# Homework 2

**Due: 01/30/2018**

## Instructions

+ In any case, develop the code and generate the figures you need to solve the problems using this notebook.
+ For the answers that require a mathematical proof or derivation you can either:
    
    - Type the answer using the built-in latex capabilities. In this case, simply export the notebook as a pdf and upload it on gradescope; or
    - you can print the notebook (after you are done with all the code), write your answers by hand, scan, turn your response to a single pdf, and upload on gradescope.

+ The total homework points are 100. Please note that the problems are not weighed equally.

## Student details

+ **First Name:**
+ **Last Name:**
+ **Email:**

In [None]:
# Here are some modules that you may need - please run this block of code:
import matplotlib.pyplot as plt
%matplotlib inline
import seaborn as sns
sns.set_context('paper')
import numpy as np
import scipy.stats as st

## Problem 1
### Part A
Let $X$ be a continuous random variable with CDF:
$$
F(x) = p(X \le x).
$$
Show that the random variable
$$
Z = F(X)
$$
    is distributed uniformly in $[0,1]$.
    Hint: Show that:
$$
    F_Z(z) := p(Z \le z) = z.
$$
**Proof:**

*Type your proof here.
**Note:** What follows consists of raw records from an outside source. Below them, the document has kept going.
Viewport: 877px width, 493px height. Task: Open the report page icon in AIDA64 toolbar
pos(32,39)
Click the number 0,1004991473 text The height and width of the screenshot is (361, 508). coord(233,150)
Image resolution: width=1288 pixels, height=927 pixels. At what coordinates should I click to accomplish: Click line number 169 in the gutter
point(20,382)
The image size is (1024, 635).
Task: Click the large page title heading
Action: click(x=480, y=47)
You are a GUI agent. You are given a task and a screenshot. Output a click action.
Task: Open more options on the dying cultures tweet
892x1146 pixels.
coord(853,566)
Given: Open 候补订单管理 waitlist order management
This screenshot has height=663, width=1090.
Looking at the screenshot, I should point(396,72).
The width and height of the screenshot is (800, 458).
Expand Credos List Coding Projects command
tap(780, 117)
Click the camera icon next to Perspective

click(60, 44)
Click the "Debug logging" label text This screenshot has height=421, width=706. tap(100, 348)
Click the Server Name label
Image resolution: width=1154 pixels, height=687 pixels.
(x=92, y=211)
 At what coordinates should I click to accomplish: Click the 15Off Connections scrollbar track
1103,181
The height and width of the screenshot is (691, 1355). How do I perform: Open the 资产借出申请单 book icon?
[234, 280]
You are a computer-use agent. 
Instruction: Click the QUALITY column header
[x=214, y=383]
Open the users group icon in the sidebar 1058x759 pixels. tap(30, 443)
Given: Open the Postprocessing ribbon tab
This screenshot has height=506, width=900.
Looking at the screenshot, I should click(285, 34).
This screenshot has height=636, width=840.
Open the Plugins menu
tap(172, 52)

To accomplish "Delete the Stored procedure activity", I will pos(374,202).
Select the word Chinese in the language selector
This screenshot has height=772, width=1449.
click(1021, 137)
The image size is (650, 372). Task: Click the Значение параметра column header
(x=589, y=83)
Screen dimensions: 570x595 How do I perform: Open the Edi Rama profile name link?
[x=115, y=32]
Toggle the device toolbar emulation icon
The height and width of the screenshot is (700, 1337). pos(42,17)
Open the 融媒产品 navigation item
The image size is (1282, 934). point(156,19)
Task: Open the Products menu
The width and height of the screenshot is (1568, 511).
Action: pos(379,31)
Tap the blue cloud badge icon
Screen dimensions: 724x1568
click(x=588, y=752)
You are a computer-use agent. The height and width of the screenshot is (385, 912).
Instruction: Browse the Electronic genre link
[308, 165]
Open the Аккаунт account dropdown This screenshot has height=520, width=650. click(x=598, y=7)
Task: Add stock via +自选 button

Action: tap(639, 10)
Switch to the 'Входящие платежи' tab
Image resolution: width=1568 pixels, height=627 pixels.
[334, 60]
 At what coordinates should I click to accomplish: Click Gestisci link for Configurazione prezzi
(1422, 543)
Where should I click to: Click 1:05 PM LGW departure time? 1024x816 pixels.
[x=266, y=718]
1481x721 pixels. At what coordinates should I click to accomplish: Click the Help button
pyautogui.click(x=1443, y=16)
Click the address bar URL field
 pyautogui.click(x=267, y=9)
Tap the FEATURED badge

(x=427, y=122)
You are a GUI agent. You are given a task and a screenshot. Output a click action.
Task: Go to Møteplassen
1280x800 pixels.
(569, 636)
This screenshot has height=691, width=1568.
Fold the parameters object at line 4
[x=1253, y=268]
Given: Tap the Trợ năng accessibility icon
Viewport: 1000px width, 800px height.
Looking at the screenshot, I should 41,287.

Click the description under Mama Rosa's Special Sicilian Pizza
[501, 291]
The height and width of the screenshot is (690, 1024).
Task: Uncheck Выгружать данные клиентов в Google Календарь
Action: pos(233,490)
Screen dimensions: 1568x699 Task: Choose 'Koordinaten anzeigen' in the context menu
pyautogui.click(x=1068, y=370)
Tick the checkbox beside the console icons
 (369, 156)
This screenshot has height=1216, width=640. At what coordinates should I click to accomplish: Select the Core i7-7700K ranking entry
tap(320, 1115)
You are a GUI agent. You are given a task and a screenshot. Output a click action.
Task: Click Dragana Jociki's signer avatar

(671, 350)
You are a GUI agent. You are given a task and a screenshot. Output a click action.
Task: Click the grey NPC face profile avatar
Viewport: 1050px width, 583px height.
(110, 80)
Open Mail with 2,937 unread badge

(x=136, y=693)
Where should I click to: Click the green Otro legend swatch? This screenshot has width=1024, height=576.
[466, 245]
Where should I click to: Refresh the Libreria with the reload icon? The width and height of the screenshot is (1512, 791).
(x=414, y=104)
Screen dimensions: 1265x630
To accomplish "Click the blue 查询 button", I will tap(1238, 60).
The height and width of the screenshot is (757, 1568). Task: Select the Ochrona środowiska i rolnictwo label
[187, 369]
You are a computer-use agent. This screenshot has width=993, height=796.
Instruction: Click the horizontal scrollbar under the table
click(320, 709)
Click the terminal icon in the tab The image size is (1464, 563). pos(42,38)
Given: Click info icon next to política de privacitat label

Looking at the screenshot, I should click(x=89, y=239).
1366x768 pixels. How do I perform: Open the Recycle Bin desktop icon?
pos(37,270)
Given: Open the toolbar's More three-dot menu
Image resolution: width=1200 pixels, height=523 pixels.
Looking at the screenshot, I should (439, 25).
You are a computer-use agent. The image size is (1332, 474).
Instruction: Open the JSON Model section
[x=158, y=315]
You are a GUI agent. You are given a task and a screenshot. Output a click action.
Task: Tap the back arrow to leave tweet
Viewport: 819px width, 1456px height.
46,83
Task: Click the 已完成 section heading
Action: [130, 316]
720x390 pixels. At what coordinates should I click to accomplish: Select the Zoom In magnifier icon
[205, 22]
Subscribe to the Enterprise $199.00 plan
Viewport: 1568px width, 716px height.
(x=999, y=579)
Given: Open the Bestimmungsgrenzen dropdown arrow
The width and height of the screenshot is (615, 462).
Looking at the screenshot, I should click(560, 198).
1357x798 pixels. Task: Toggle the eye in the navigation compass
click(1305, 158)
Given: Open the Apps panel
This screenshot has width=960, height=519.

Delete that ``<br>`` line (it just makes some white space).*
<br><br><br><br><br><br><br><br><br><br>

### Part B

The theorem you have just proved is very useful when you want to test if a set of observations $x_1,x_2,\dots,x_N$ has been indeed independent realizations of a random variable $X$ with CDF $F(x)$.
Part A proves that, if this hypothesis is valid, then the transformed dataset $z_1,z_2,\dots,z_N$, where
$$
z_i = F(x_i),
$$
should be distributed uniformely in $[0,1]$.
In other words, the empirical histrogram of $z_1,z_2,\dots,z_N$ should be a flat line.
Use this observation to find the distribution from which this dataset was sampled:

In [None]:
data = np.loadtxt('hw2_p1b_data.txt')
fig, ax = plt.subplots()
ax.hist(data, normed=True, alpha=0.5)
ax.set_xlabel('$x$')
ax.set_ylabel('Empirical PDF')
ax.set_title('Histogram of data')

The correct distribution is one of the following:

1. Standard normal, $\mathcal{N}(0,1)$;

2. Normal with mean 2 and variance 2, $\mathcal{N}(2,2); or

3. Exponential with rate parameter $1$, $\mathcal{E}(1)$; or

4. Exponential with rate parameter $2$, $\mathcal{E}(2)$; or

5. Exponential with rate parameter $10$, $\mathcal{E}(10)$; or

6. Gamma distribution with parameters $\alpha=2.$ and $\beta=3.$.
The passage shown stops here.